America’s system of higher education has always been one of shared responsibility: students, families, states, and the federal government all taking part in funding a college education. Unfortunately, we are witnessing a realignment of each partner’s share of the costs of college. States are contributing less while students and their families are shouldering a heavier burden, financed largely through federally backed loans. Student debt has surpassed credit card debt in the U.S. and reached the $1 trillion mark, a nearly 50% increase from four years ago. As I discovered in my recent Senate Committee investigation, more than a quarter of federal financial aid goes to for-profit colleges, yet nearly 50 percent of these students drop out within four months—a development that calls for a closer look at the standards to which we hold schools that receive federal aid.

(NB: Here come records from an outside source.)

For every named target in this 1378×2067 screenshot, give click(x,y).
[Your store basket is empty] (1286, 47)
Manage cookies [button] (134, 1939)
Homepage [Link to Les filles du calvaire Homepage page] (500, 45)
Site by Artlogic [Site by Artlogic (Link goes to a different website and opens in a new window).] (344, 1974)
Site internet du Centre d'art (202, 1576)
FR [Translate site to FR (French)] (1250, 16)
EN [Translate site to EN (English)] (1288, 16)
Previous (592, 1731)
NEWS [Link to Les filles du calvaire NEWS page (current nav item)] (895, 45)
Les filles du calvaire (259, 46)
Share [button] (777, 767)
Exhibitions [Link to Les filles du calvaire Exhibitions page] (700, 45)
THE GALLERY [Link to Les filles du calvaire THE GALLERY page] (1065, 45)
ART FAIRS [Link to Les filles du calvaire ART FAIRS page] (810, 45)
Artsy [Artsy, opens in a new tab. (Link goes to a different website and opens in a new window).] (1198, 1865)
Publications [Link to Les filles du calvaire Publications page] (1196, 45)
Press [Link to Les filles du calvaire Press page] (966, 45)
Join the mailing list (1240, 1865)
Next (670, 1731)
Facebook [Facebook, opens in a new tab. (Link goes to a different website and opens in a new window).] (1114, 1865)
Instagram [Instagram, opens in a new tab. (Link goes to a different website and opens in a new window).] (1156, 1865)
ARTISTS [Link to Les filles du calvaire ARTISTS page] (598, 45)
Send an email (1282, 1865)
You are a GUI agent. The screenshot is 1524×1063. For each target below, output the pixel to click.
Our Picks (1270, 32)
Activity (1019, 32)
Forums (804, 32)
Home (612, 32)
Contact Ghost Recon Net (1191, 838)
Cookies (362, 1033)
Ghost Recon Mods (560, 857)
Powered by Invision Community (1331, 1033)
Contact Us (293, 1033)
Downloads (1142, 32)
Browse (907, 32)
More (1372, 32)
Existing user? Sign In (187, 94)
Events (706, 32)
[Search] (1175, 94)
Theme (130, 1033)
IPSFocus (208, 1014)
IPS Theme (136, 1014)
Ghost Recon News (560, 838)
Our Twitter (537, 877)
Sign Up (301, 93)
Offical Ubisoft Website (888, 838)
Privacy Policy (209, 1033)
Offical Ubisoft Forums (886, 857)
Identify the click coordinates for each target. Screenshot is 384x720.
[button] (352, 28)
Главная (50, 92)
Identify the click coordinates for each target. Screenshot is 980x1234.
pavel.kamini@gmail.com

As we reauthorize the Higher Education Act in the next Congress, we must make college more affordable, but more importantly, we must empower students and families by making the process of selecting a college easier and more transparent—so students know exactly what expenses to expect. While many colleges are trying to keep costs down, many more are stuck in a “business as usual” mode, which is neither sustainable nor desirable.
Some colleges like my alma mater, Iowa State University, are investing in earlier and more effective counseling so that families can start planning from the first year of college and know their financing and repayment options. We must invest in work-study programs and help students, while they are still in school, with smart budgeting. Finally, we must expand the number of borrowers who are aware of the government’s income-based repayment plan, which lets many students cap their monthly payments at 10% or 15% of their discretionary income.
Education is the key to success in America. It is critical to a strong middle class and remains one of the best investments for both individuals and the nation. For America to remain competitive, we must tackle the college affordability crisis head on and ensure that student loan debt does not become the next housing bubble.
Harkin is a U.S. Senator from Iowa, and Chairman of the Health, Education, Labor and Pensions Committee.